A rainwater collection system is a great way to reduce water and sprinkler system costs associated with watering your lawn or garden. When the summer yard-care season in full swing, household water use is up and conservation warnings aren’t far behind using a rainwater collection system is a smart idea.
- A rainwater collection area: In other words, your roof. Most roofing materials are safe for contact with water that will be used for outdoor watering chores involving non-potable water. However, if you’ve got a vegetable or herb garden in the mix, plan to water it from another source, as some roofing types like asphalt shingles can leach toxins that shouldn’t come in contact with edibles.
- A means of transporting the rainwater to storage: Gutters, piping and downspouts will carry water to your collection barrel. Gutters that are kept clean and in good repair will help you get the most out of every rainfall and prevent the buildup of possible contaminants. And as with roofing, be aware of gutters’ construction; gutters with soldered seams are typically older and may leach lead, so gutters with riveted seams are preferred.

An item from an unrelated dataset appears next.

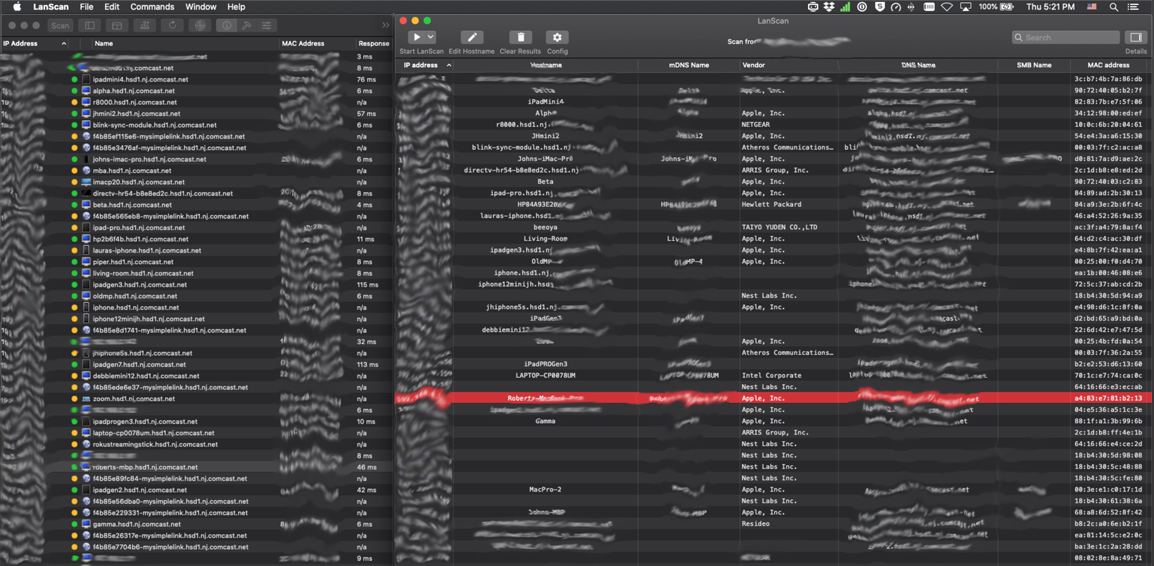Click the Edit Hostname pencil icon
1154x566 pixels.
coord(471,37)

- A rainwater storage barrel: For best results, purchase a container made especially for rainwater collection. Usually made of toxin-free resin, concrete or fiberglass, proper rain barrels are designed with thick walls that withstand freezing and heat and are opaque to inhibit algae growth. No matter what kind of barrel you choose, follow instructions for safe placement and secure covering to prevent small children, pets and local wildlife from drowning.
- A system for distributing collected rainwater: Most storage tanks come equipped with a spigot, to which you can easily rig up a hose or garden soaker for watering.